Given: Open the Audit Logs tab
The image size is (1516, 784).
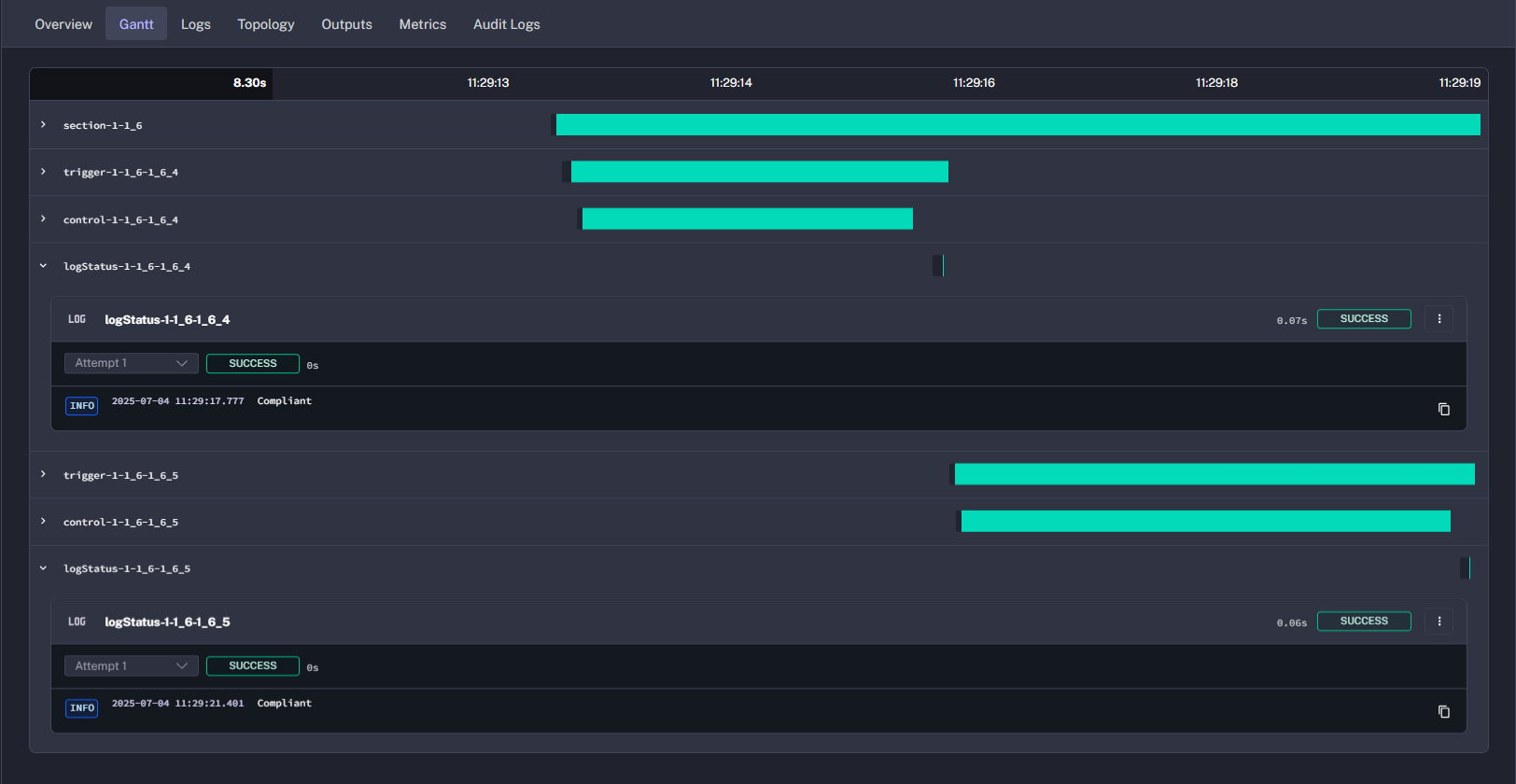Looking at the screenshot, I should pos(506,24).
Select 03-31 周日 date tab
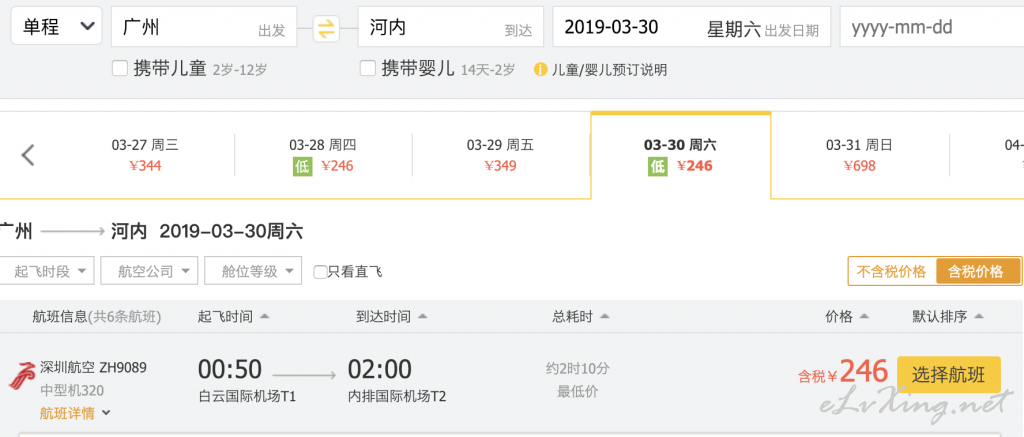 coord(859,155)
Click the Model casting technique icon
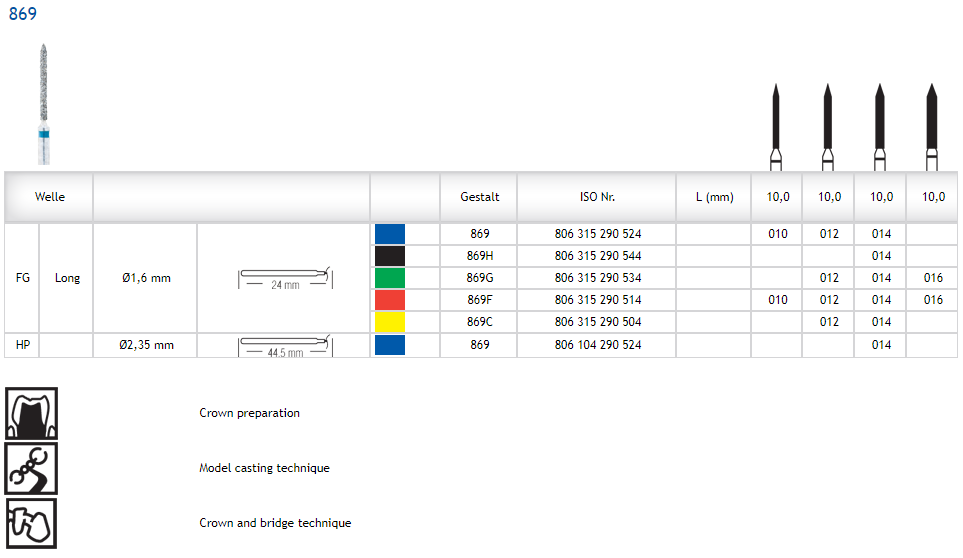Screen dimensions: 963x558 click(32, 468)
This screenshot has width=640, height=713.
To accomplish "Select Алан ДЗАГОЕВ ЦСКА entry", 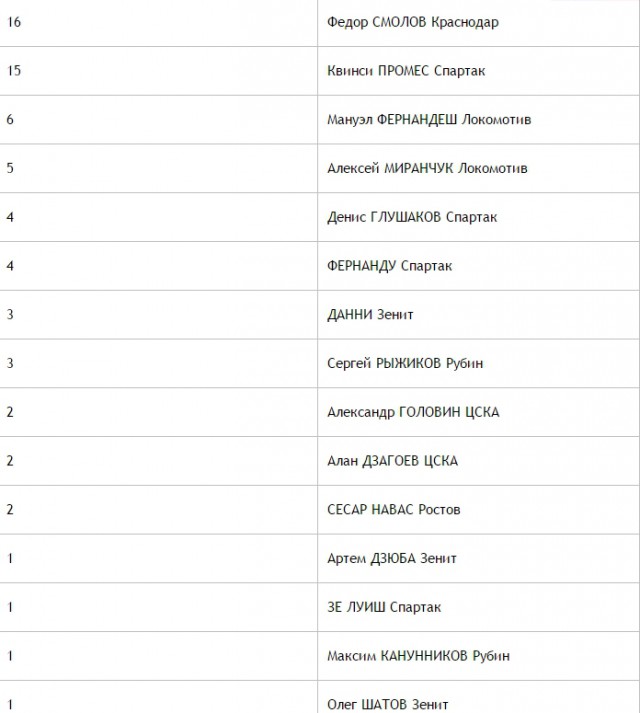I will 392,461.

——————————

- Requirement -
Using the data above, transcribe exactly the lines between those containing "The image size is (1516, 784)." and "This screenshot has width=640, height=713.", inclusive, and leave every picture behind.

- Answer area -
The image size is (1516, 784).
Looking at the screenshot, I should pos(506,24).
Select 03-31 周日 date tab
 coord(859,155)
Click the Model casting technique icon
Screen dimensions: 963x558 click(32, 468)
This screenshot has width=640, height=713.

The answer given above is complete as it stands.